La agenda (perdida) anticorrupción
Más allá de disputa política que se acentúa en años electorales, en estos momentos con un gobierno buscando ratificar su rumbo
y una oposición ante el desafío de consensuar un programa alternativo, lo cierto es que todos coinciden en que la corrupción es un problema muy serio, aquí y en todo el ambiente latinoamericano.
A pesar de la demanda ciudadana, ningún sector político plantea una agenda anticorrupción sostenido en reformas estructurales. En ese marco, la cuestión se limita a la judicialización de la política, en una suerte de guerra de denuncias de suma cero.
La judicialización de la política es un reflejo de la inmadurez de la clase política. Parecería que todo conflicto político requiere del round judicial. Y la ausencia de esta intervención judicial implicaría, a los ojos mal acostumbrados a esa visión, que la pretendida solución política es en realidad un acuerdo espurio, incomprensible y de espaldas a la ciudadanía. Lo paradójico es que la participación del poder judicial implica la negación del juego político. Las decisiones judiciales están atadas a las constancias del expediente sobre el cual versan y su resultado es parecido al que arroja un sistema binario y de partida simple.
A ello se le suma un nuevo ingrediente actual. En la mayoría de los casos, la judicialización de conflictos políticos no requiere el tránsito de todas las etapas procesales hasta llegar a la sentencia, basta con la simple denuncia o con el dictado de medidas cautelares, que en su versión más cruda implican el encarcelamiento sin juicio. Aun cuando se logre una sentencia definitiva en la que una parte gana y la otra pierde, no se resuelve el conflicto político. Ello ocurre porque en política nunca se obtiene todo, ni siquiera en las elecciones en nuestro sistema presidencialista.
Concentrados en ganar esa guerra de denuncias, ningún sector viene planteando un programa de reformas estructurales, el que sin dudas contaría con apoyo mayoritario. Es cierto que el gobierno nacional ha impulsado algunas reformas legislativas que han contado con el apoyo de algunos sectores de la oposición. Sin embargo, el marco institucional para la vigencia de esas iniciativas es el mismo que sostiene el actual estado de cosas.
Una agenda de reformas estructurales debiera contemplar, al menos, cinco ejes fundamentales.

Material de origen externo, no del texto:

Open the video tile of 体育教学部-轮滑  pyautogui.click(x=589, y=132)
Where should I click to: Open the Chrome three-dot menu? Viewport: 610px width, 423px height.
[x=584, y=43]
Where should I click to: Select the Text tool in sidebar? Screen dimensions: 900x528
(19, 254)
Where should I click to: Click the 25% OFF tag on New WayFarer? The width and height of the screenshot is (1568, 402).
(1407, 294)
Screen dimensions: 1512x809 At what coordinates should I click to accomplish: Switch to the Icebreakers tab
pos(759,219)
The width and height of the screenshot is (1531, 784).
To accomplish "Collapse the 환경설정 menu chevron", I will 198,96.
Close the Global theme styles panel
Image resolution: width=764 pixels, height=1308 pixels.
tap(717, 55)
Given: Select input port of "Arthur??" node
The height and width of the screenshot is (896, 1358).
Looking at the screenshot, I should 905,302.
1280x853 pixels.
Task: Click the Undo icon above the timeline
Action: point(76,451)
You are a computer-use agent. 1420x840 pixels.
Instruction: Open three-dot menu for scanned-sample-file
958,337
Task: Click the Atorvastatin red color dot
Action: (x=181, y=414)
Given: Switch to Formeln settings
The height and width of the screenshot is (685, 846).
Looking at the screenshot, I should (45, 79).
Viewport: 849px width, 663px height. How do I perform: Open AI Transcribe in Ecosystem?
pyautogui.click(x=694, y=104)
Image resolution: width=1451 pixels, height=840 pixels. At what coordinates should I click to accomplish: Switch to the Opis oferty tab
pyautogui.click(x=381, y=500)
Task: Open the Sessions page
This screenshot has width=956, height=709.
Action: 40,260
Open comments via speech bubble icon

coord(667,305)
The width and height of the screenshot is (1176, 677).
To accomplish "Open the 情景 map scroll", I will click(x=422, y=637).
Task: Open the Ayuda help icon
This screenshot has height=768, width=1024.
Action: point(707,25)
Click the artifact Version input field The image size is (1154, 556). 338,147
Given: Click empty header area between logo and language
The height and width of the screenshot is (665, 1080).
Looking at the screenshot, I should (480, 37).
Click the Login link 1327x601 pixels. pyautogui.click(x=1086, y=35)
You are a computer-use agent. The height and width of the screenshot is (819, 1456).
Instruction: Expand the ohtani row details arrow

En primer lugar, debe replantearse el rol institucional de la Oficina Anticorrupción. Pensado como una instancia de control interno del poder ejecutivo, jamás podría ser efectiva si su integración depende del mismo gobierno al que debe controlar. El control por pares suele terminar en un mecanismo de autorregulación que atenta contra la efectividad de los mismos controles. Es fundamental avanzar hacia un mecanismo autónomo, con estabilidad funcional y que además abarque los tres poderes del Estado y los gobiernos provinciales y locales.
En segundo lugar, es necesario repensar el control de los intereses en conflicto. Existen regulaciones formalmente rígidas pero fácilmente eludibles. Un camino es el establecimiento de resguardos procedimentales que integren autoridades externas a la estructura de la cual depende el funcionario afectado. El gobierno nacional avanzó en ese sentido con algunos procesos.
En tercer lugar, existen tantos regímenes de obra pública y contrataciones como unidades contratantes, quienes frecuentemente definen en pliegos específicos los criterios de selección, permitiendo en los hechos eludir los procesos de licitación verdaderamente competitivos. En este sentido, un camino posible es la armonización de los procesos licitatorios, asegurando los principios de publicidad, transparencia y concurrencia.
En cuarto lugar, el poder judicial carece de las herramientas analíticas adecuadas para abordar causas complejas. No hay suficientes recursos asignados para las tareas periciales o de investigación. El camino inexorable es el fortalecimiento del Ministerio Público.
Por último, carecemos de un régimen lobbying que permita transparentar la actividad de los gestores en el seno de los tres poderes del Estado.
Existen otros aspectos que podrían integrar una política anticorrupción, y desde ya que todos tienen sus propias problemáticas. Lo que está faltando es la voluntad de dar ese debate, el que, me atrevo a decir, es ciertamente urgente si se quiere evitar una nueva crisis profunda de representación.